## What the task asks:
Leave out the pictures and retype exactly the lines from the line with "Screen dimensions: 888x423" through the end of the listing below.
---
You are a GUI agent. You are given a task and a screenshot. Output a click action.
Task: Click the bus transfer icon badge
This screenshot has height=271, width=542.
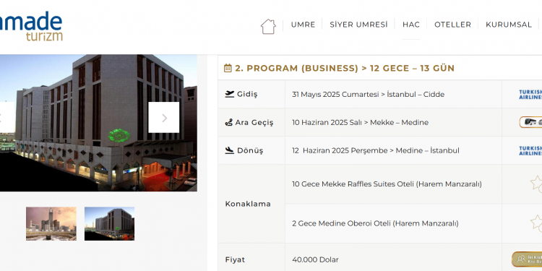530,122
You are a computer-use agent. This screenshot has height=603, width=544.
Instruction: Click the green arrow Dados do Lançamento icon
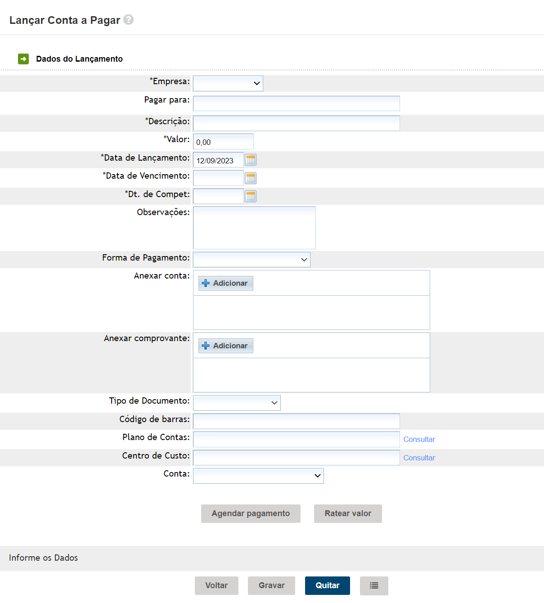coord(23,59)
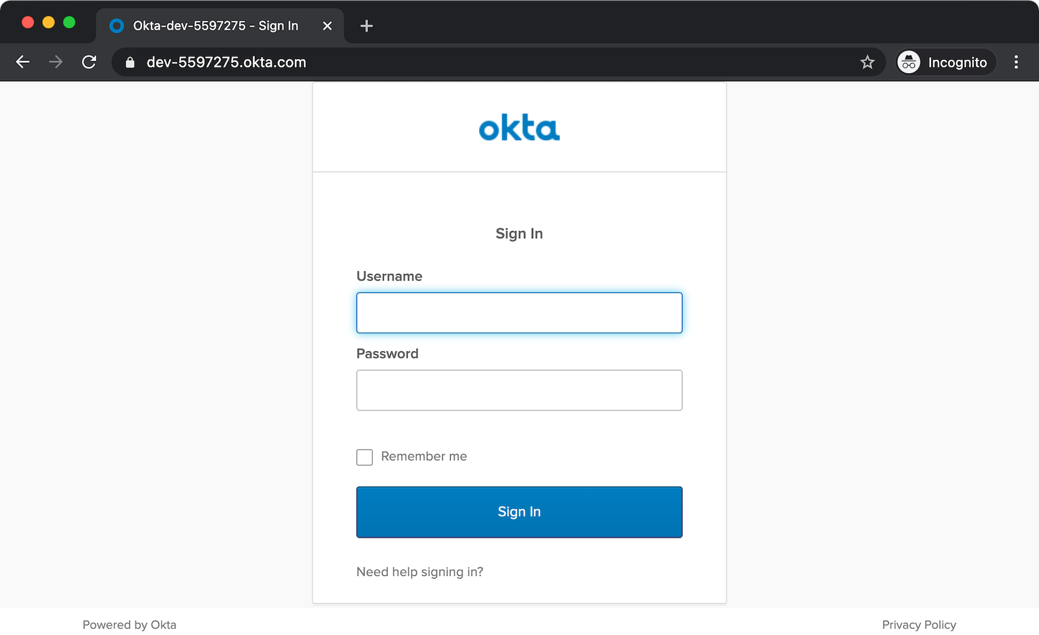The height and width of the screenshot is (635, 1039).
Task: Check the Remember me checkbox
Action: coord(364,457)
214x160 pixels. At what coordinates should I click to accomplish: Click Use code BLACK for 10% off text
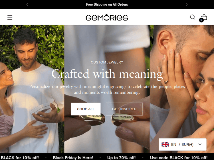coord(179,158)
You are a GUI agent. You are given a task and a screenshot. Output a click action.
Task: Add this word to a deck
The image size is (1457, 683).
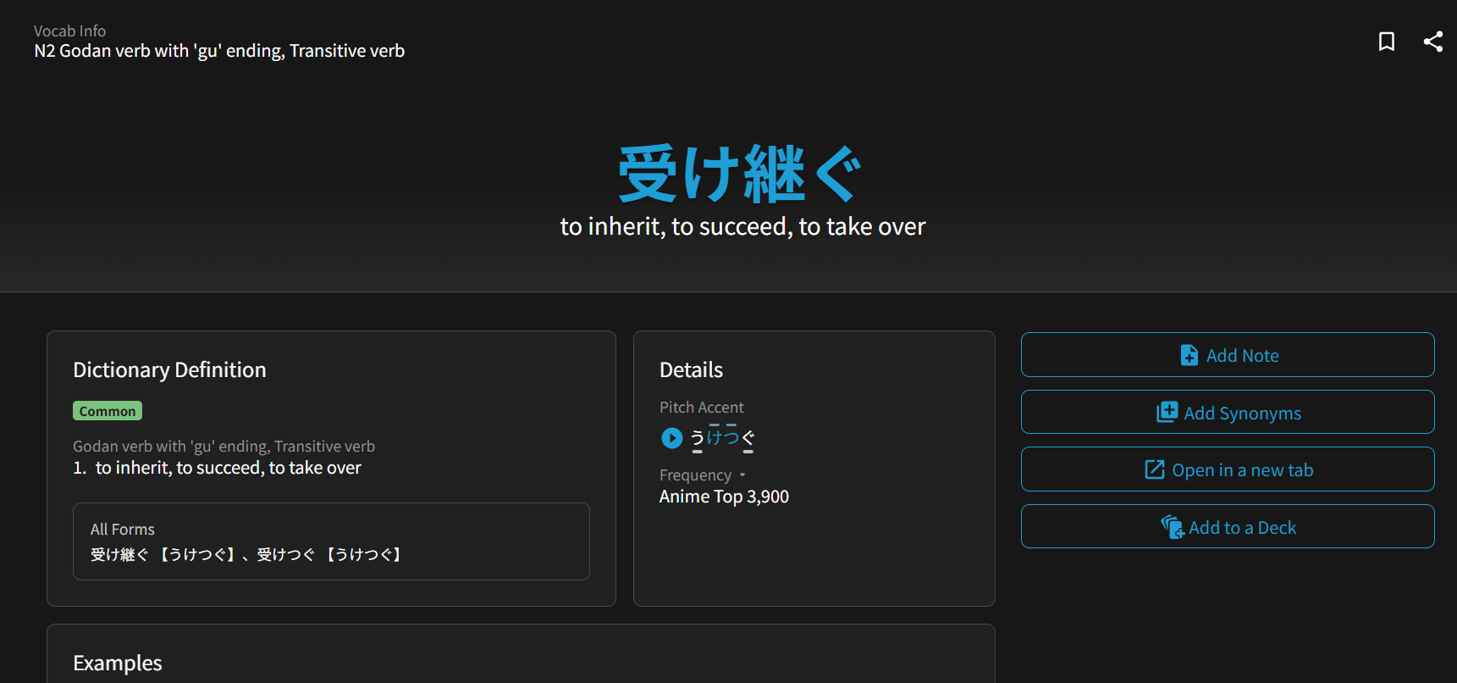pyautogui.click(x=1228, y=527)
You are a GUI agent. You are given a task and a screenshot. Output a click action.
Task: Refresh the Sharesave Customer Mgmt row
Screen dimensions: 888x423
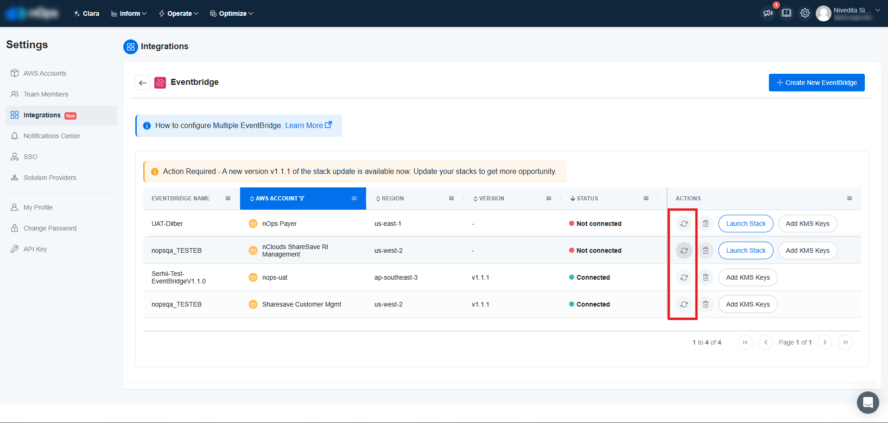pyautogui.click(x=684, y=304)
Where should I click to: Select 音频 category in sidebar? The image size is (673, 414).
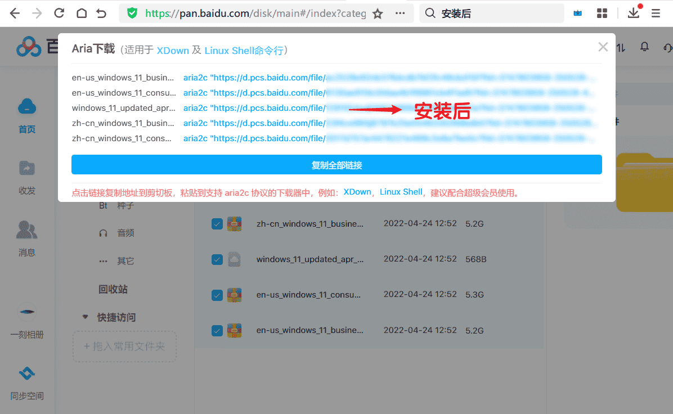tap(125, 233)
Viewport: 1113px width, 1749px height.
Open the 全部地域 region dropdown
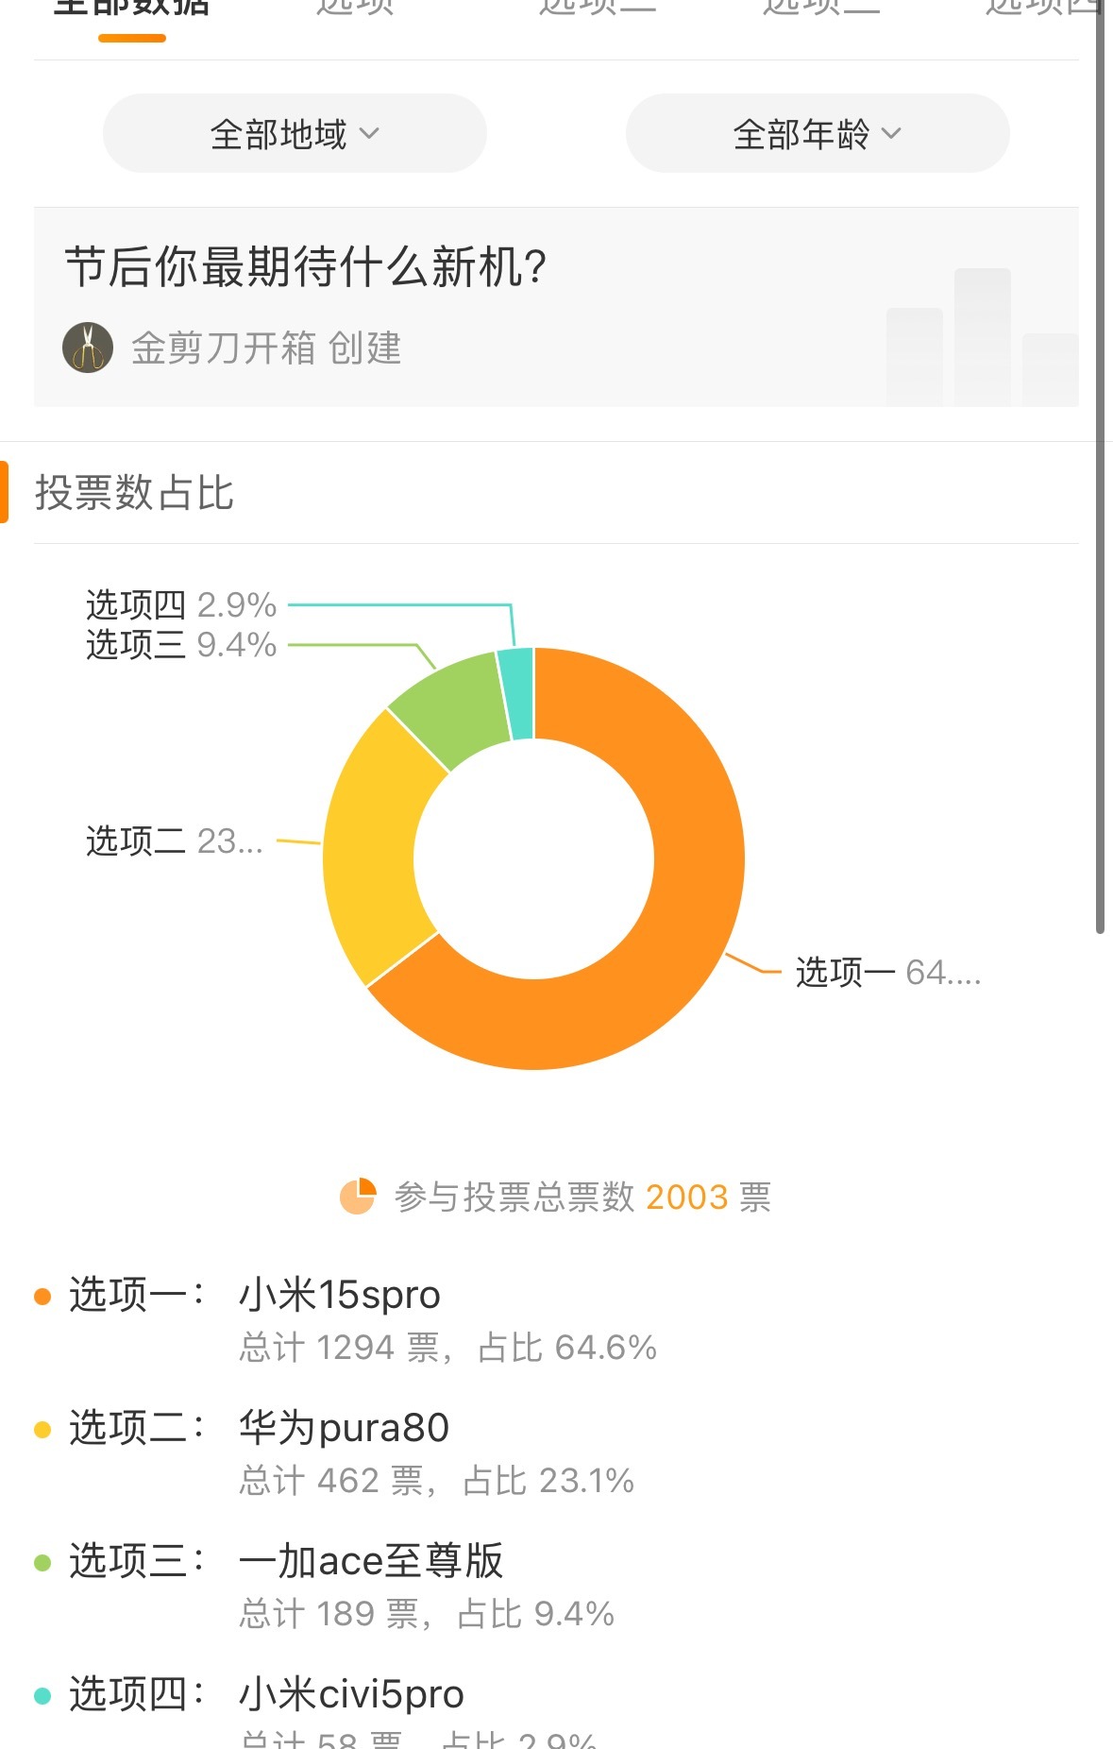295,134
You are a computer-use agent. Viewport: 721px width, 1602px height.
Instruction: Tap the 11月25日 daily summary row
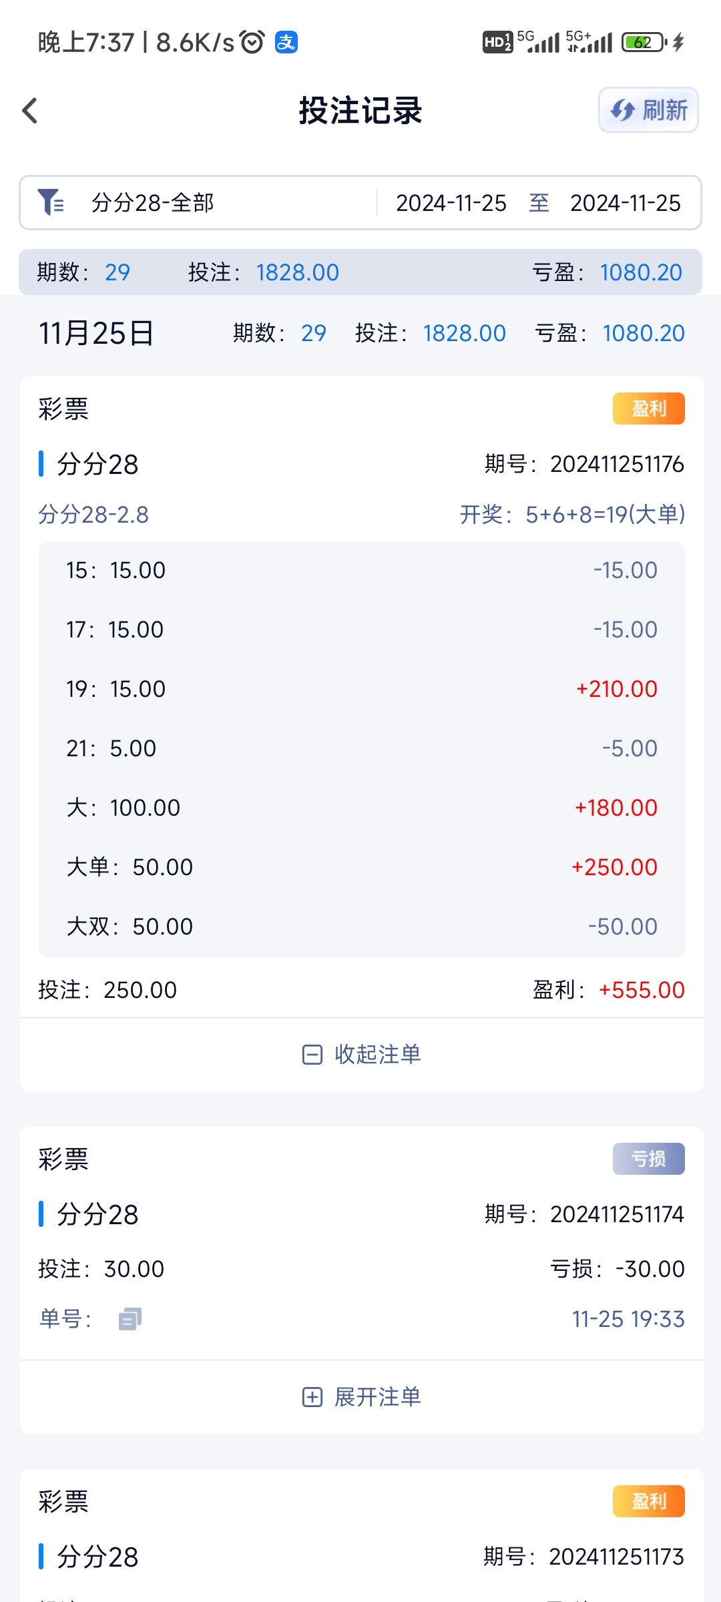click(361, 333)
---
## Expected answer:
Screen dimensions: 888x423
pyautogui.click(x=684, y=304)
Where should I click to: Select 音频 category in sidebar? The image size is (673, 414).
tap(125, 233)
Viewport: 1113px width, 1749px height.
Open the 全部地域 region dropdown
295,134
You are a computer-use agent. Viewport: 721px width, 1602px height.
Instruction: Tap the 11月25日 daily summary row
click(361, 333)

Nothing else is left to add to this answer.